Point of Order, Stan Freberg. |
D Vautier
6/2019
In order to make any sense of the following, I need to explain four ideas: local time meridian, the celestial equator, the equation-of-time, and sun declination. After that it's all easy to understand everything else.
Draw a line from pole to pole going through your location. Project that line into a plane that goes straight up. This is called your local time meridian. It is quite significant because the instant the sun or a star crosses that meridian it will help calculate where you are on the planet. There are telescopes with fixed crosshairs that are on axes that only allow the telescope to traverse up and down the local time meridian. These are called meridian circle telescopes (Milham, 6). These were very valuable in early astronomy because they recorded sidereal time which is very accurate. When the sun or a star crosses your local time meridian it is blazing along at about a mile a second.
The local time meridian should not be confused with the standard time meridian.
The celestial equator is a projection of earth’s equator out into the heavens, nothing more. This equator moves as the earth revolves around the sun since the earth is tilted in its orbit. The sun and stars appear to move above and below the celestial equator anywhere from 0 to 23.4 degrees.
It has been known from antiquity through the use of sundials and astrolabes that the sun crosses your local time meridian not quite at noon but sometimes a little early or sometimes a little late. This is caused because the earth’s orbit is an ellipse and the earth moves faster or slower in its orbit at different times during the year. As a result the sun may be a little ahead or behind schedule when it comes overhead (Milham, 13).

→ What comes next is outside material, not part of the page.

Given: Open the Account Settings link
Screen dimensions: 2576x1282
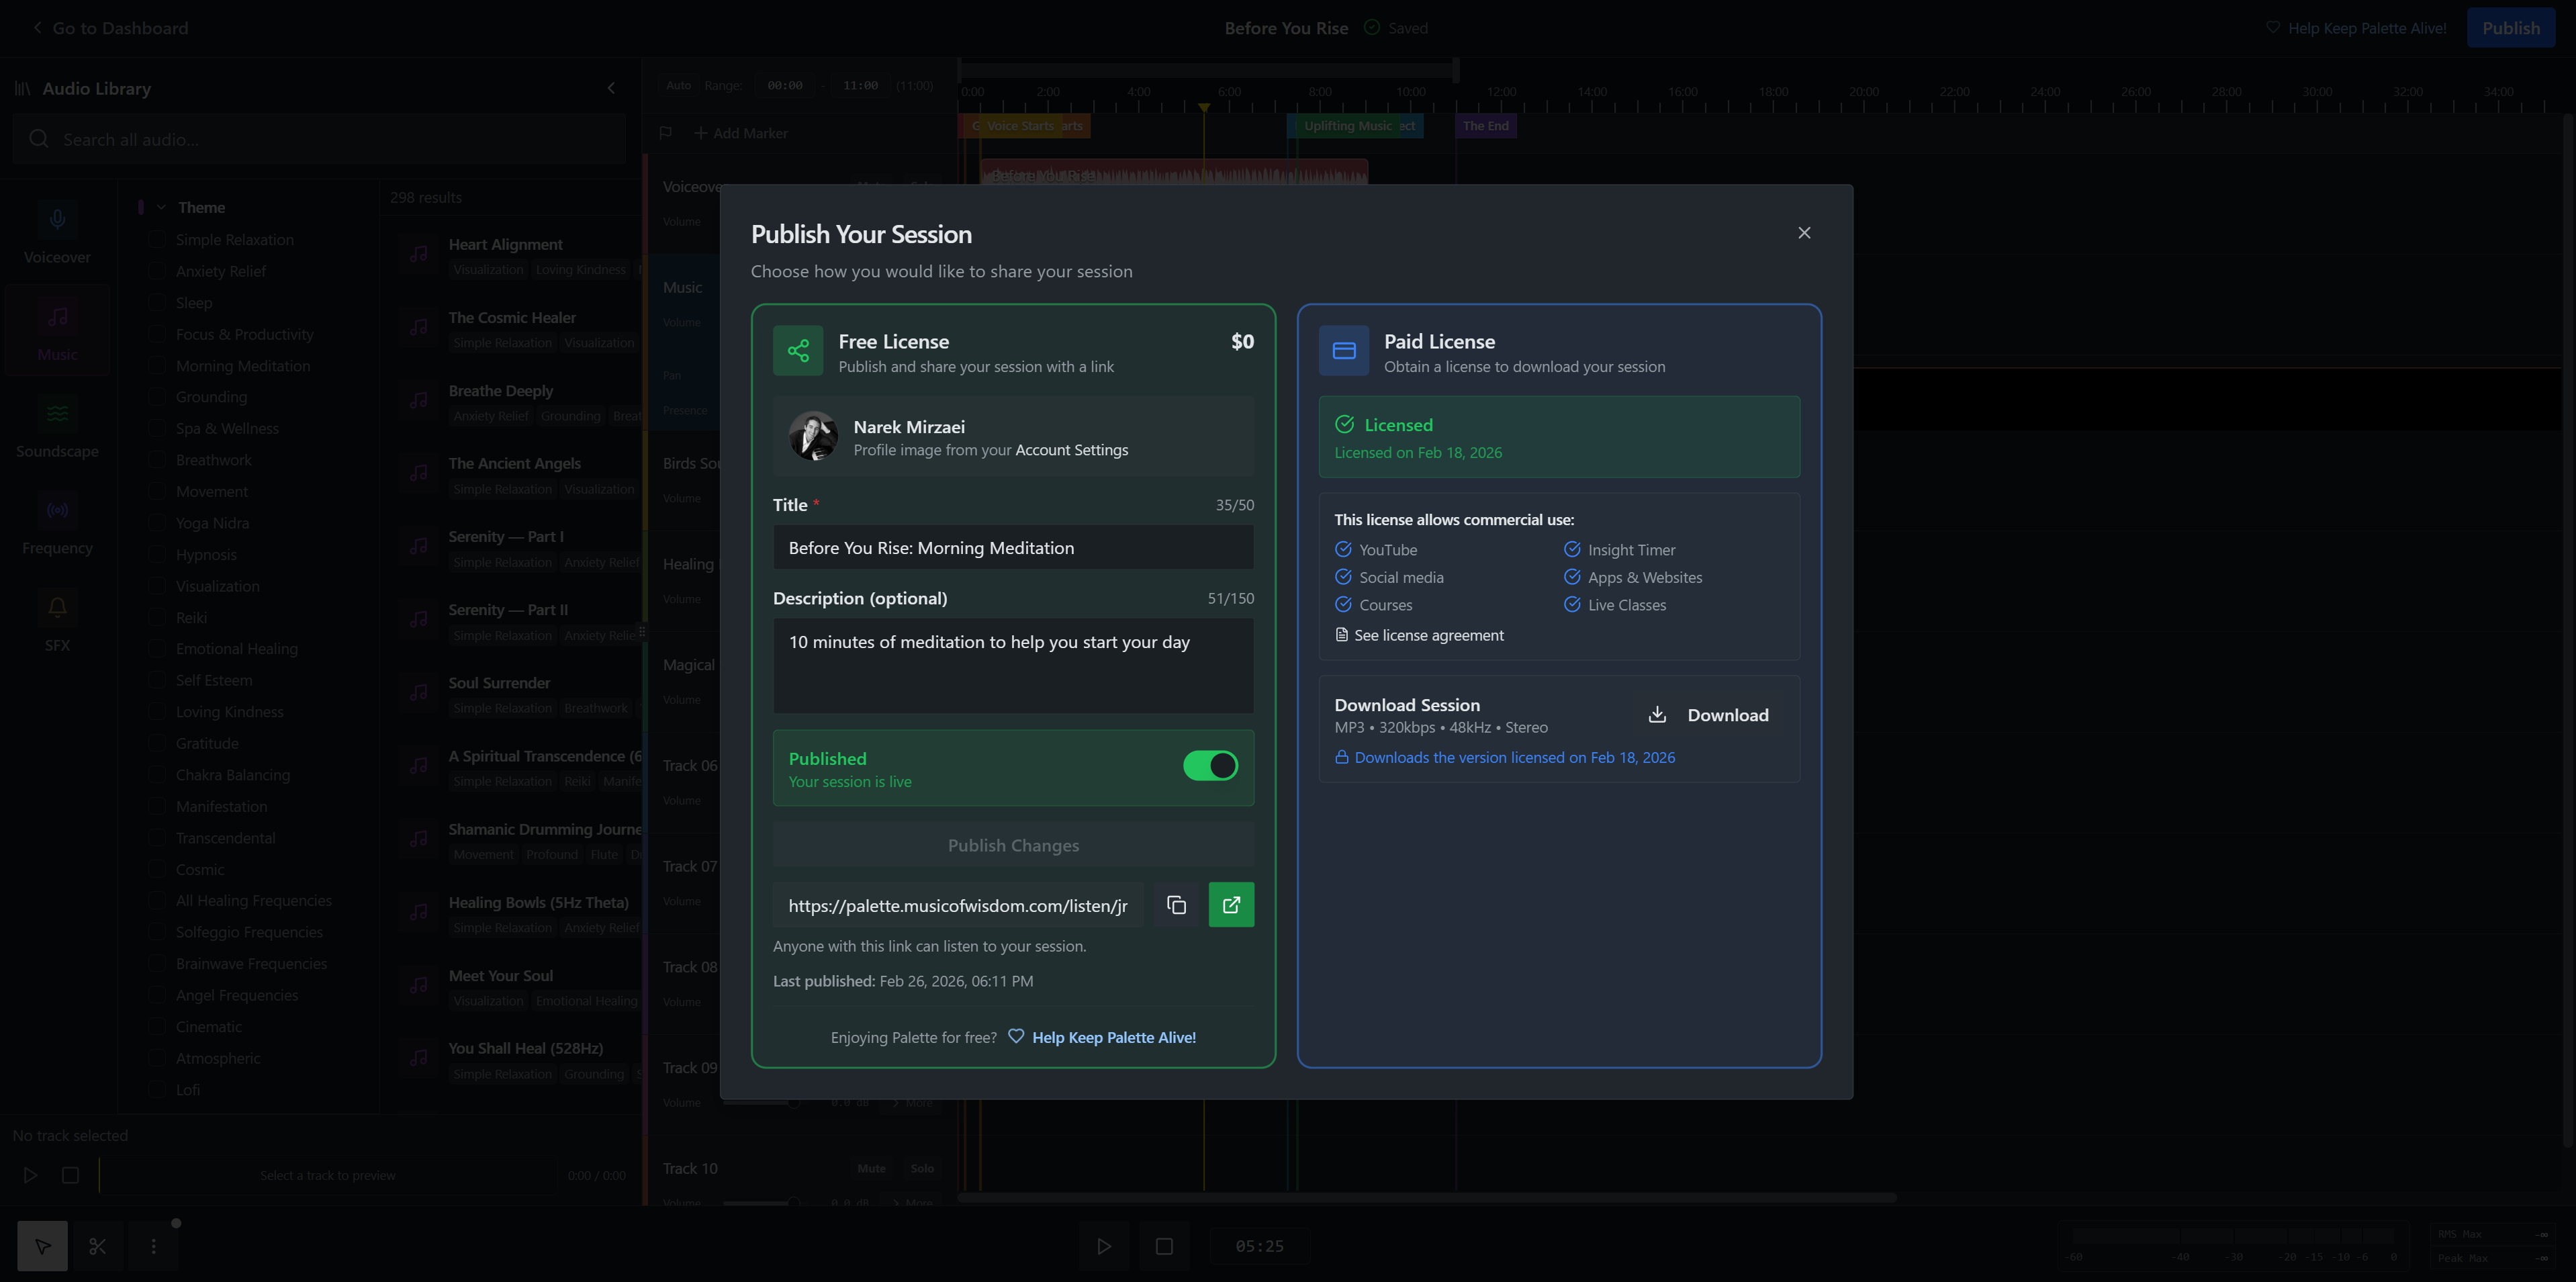Looking at the screenshot, I should pos(1071,450).
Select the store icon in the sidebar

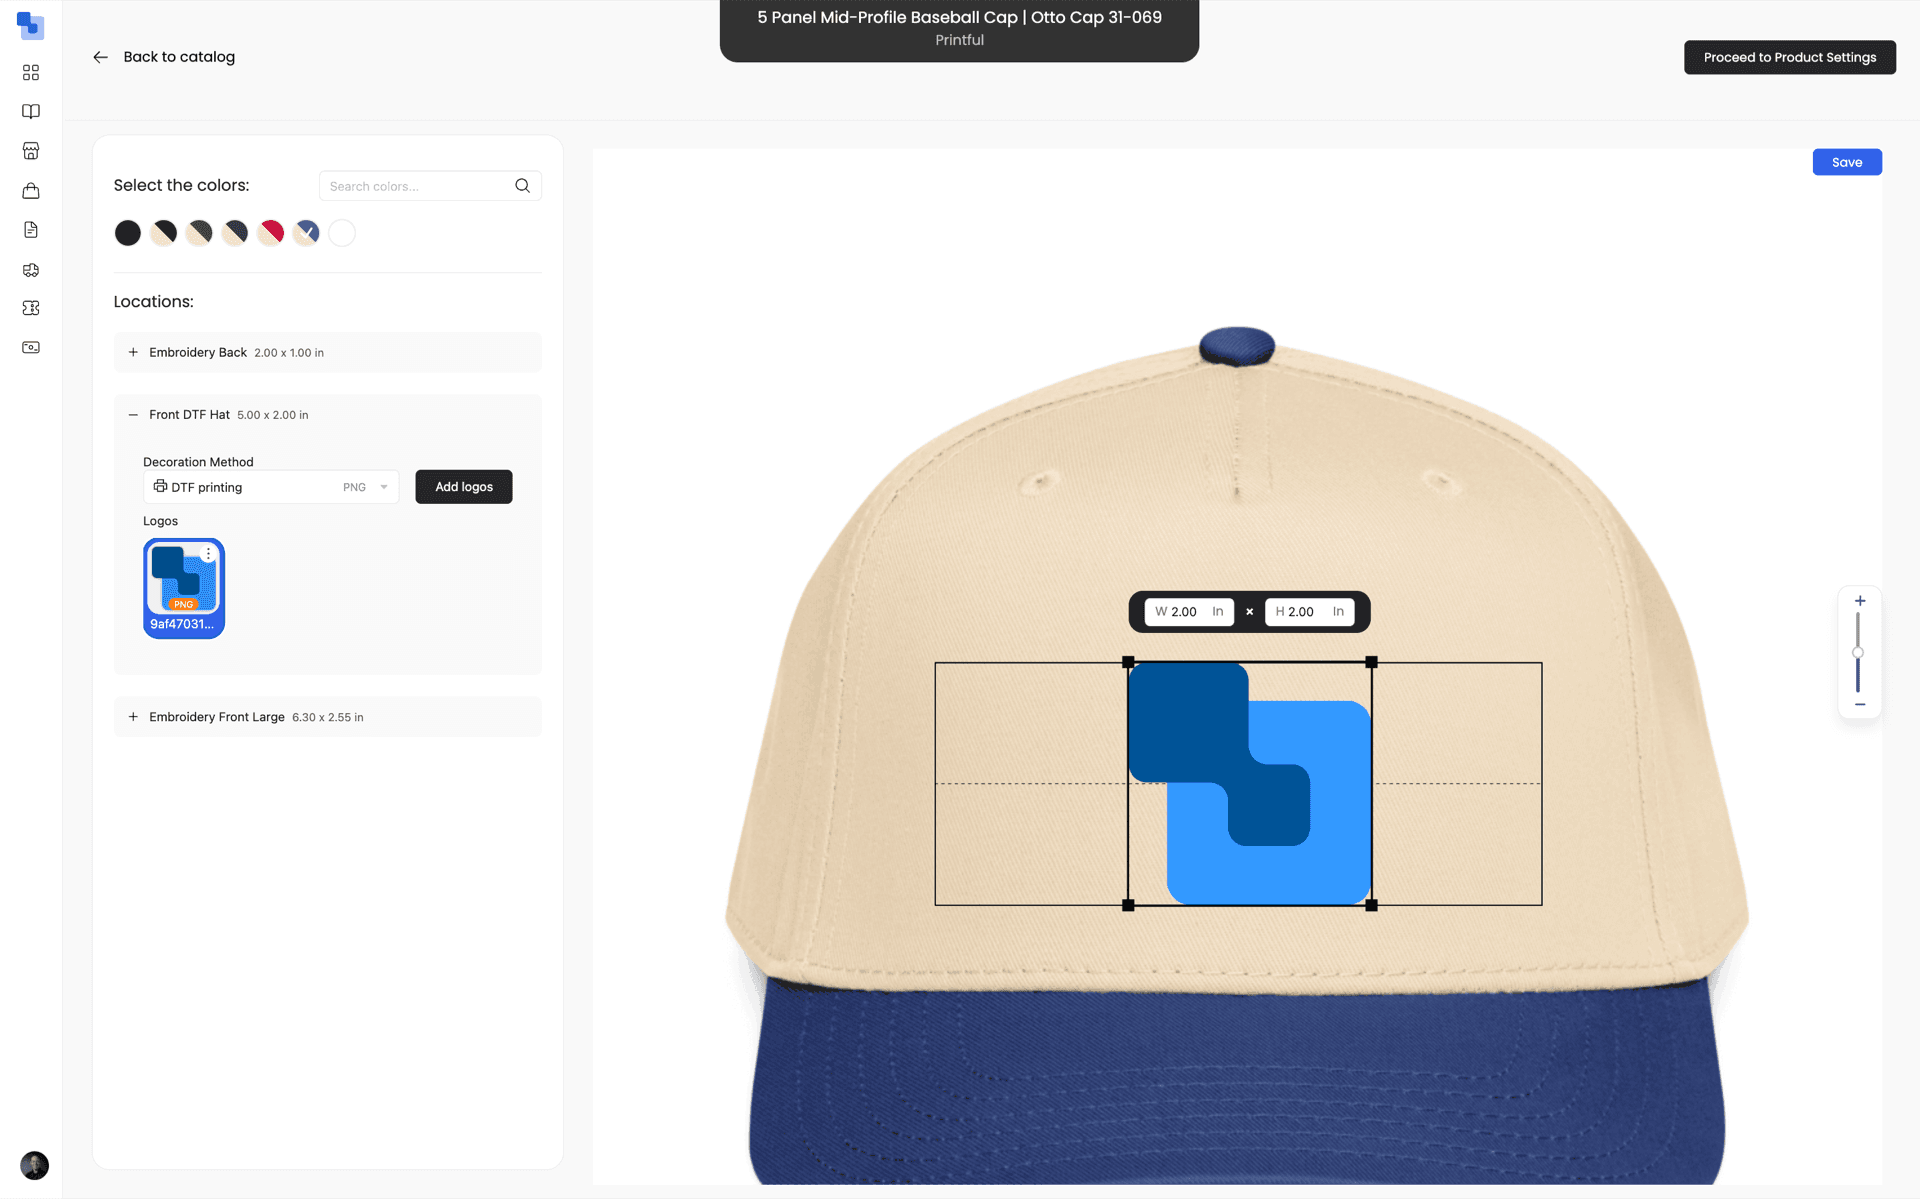tap(31, 151)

This is sometimes called the mean sun, an imaginary spot where the sun would be if the earth orbit were a perfect circle and the earth traveled at the same speed all the time. The equation-of-time adjusts the sun to it's mean position.
The earth is closest to the sun in January and farthest from the sun in early July and moving slower in orbit. Thus the sun is ahead of schedule February and July and behind schedule in May and October.
Since the earth is tilted 23 degrees in it's orbit the sun wanders above and below the celestial equator. The distance in degrees that the sun is above or below this equator on any specific day is called its declination, an indispensible ingredient when determining latitude.
Since antiquity mariners have been able to get a fairly good idea of their latitude although instruments were not very precise so their latitude was not either. The ancients did however have a rough idea of the suns declination. When the sun hit their local time meridian (at its highest point during the day), the angle of the sun above the horizon at that instant, when adjusted for declination becomes latitude. With the advent of precision instruments like the sextant, very accurate readings could be achieved.
The very instant that the sun crosses a local time meridian, this time then becomes longitude after applying the equation-of-time adjustment as explained above to arrive at a mean sun location.
But for so many years obtaining accurate Greenwich time was the big difficulty. The sun moves at around a mile a second over the face of the earth and a fraction of a second can make a big difference.